**Given instruction 1**
Can you duplicate everything in the sewing machine thread from "## RedDirt Cowgirl" down to "it's the best."?

**Page**
-=-=-

# My new housemate arrived today!



## Belfrybat (Feb 21, 2003)

She is a Singer 15-91, born on March 3, 1952 in Elizabeth, NJ. She is in very good condition except for needing some wiring changing out. I haven't named her yet -- any ideas? I'm not very inventive with names. Every truck I've owned has been "old blue" regardless of age or colour. My Janome is "Jan" and the 5 yo Singer Quantum is "Lemon". If you want to read a funny (but typical) small town story, read below the picture. 










Received a call earlier this morning from our new substitute postmaster. "Hi, is breakfast ready?" No says I, but it could be. Great, says he. You have a large very heavy box here and the "girls" can't lift it, so I thought I'd bring it by. I told him it was a vintage sewing machine and I was surprised it got here so fast. Fast forward an hour. Telephone rings. It's my friend - handyman. "At the cafe this morning Tom said you got an old sewing machine -- what kind?" So I tell him. In about another hour, up drives the postmaster, my handyman, his wife, and another friend (who happened to be at the cafe). So WE unpack the sewing machine to find the foot pedal cord has been pulled out of the connection. Tom and Danny work on that while the women and I make coffee for everyone. Long story short, the machine works wonderfully, is extremely clean, but the wires to the light and foot pedal are worn and not safe. I've ordered what I need and Danny will be back later this week to work on it. Oh, and since the group left, I've received two other phone calls asking about the "old Singer" and why I didn't buy a new one. Small towns -- love em or hate em, but there's never a dull moment!


----------



## AngieM2 (May 10, 2002)

Beautiful machine, great story. Sounds like a wonderful (sometimes crazy nosey) little town.


----------



## Ruby (May 10, 2002)

Beautiful, mine like that is either a 15-89 or 15-90. It came original in a treadle cabinet but has had a motor added.

Love the small town story.


----------



## PonderosaQ (Jan 12, 2004)

Great small town life story. Enjoy your new machine as much as your friends are enjoying it!


----------



## Tommyice (Dec 5, 2010)

She's beautiful. Looks just like the one my Mom and Grandma taught me to sew on. I'm partial to Bess--short for Elizabeth


----------



## Katskitten (Aug 5, 2010)

Your story is soo too funny.  That is the type of town I wouldn't mind living in. Of course the poor post office would probably get a hernia with all the machines we seem to be buying lately. 

Elaine


----------



## RedDirt Cowgirl (Sep 21, 2010)

The Whizzer! It came from an old family friend in a portable wooden case. I couldn't believe it wasn't made in the 20's from the look of it, it's a real workhorse. I especially love the set screw for the stitch length /reverse lever - my Bernina can't come close to this feature. Mending to free motion stitching, it's the best.

Congrats! Oh, and Delivery Day is a great read!


----------



## CJ (May 10, 2002)

She's a beauty! I hope she runs like a dream for you!


----------



## ginnie5 (Jul 15, 2003)

She looks like a Stella to me. Don't you just love the old machines?


----------

-=-=-

(Source records)

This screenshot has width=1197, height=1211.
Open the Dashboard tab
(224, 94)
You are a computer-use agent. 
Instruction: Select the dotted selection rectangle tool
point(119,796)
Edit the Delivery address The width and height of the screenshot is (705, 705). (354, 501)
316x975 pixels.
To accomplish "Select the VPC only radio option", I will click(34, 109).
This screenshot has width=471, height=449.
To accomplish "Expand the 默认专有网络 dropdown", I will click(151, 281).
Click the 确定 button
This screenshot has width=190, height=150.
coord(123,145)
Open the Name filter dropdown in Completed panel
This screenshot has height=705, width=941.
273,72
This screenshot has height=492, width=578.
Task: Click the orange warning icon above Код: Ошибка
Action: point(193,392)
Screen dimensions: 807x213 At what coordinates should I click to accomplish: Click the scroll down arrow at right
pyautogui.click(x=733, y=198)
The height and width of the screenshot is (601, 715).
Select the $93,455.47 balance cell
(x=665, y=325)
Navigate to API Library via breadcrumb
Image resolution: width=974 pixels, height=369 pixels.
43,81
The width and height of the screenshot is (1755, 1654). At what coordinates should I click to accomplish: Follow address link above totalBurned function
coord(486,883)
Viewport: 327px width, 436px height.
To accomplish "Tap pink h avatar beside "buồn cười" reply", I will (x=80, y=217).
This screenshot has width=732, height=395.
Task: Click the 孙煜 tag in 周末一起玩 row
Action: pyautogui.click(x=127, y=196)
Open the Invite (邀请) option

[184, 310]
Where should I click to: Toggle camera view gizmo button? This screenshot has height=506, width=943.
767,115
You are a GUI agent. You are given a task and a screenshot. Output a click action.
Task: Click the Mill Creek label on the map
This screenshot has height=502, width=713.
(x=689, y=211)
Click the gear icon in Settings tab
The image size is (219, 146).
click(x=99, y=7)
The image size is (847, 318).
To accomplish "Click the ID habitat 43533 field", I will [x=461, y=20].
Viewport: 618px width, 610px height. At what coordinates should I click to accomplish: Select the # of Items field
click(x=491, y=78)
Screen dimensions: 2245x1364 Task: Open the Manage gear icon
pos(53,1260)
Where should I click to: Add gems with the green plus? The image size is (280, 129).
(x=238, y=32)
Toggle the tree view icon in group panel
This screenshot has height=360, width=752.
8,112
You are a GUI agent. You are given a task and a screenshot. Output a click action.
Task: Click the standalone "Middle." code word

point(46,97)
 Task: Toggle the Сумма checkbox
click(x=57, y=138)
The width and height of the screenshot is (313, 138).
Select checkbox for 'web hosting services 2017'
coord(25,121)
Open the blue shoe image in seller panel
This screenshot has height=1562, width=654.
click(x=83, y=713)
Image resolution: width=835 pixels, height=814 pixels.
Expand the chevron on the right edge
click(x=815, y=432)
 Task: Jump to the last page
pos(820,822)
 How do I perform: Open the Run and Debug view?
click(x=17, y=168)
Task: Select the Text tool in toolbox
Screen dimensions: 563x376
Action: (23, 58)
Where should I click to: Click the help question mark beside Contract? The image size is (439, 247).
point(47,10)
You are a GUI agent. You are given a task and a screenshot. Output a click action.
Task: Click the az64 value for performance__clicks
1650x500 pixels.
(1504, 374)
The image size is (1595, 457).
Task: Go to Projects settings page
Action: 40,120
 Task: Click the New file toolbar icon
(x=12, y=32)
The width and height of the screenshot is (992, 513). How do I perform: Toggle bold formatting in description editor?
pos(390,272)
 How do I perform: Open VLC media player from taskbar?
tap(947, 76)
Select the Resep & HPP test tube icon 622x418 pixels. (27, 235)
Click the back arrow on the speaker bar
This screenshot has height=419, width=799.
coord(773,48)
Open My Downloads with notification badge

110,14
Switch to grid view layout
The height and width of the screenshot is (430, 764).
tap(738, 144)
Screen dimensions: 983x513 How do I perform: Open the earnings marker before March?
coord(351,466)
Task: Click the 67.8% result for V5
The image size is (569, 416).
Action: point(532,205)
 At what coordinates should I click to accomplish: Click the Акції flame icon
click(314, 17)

-=-=-

**Given instruction 2**
Which lines of the rows above contain the word "beside"? Show each one.

**Task answer 1**
## RedDirt Cowgirl (Sep 21, 2010)

The Whizzer! It came from an old family friend in a portable wooden case. I couldn't believe it wasn't made in the 20's from the look of it, it's a real workhorse. I especially love the set screw for the stitch length /reverse lever - my Bernina can't come close to this feature. Mending to free motion stitching, it's the best.

**Task answer 2**
To accomplish "Tap pink h avatar beside "buồn cười" reply", I will (x=80, y=217).
Where should I click to: Click the help question mark beside Contract? The image size is (439, 247).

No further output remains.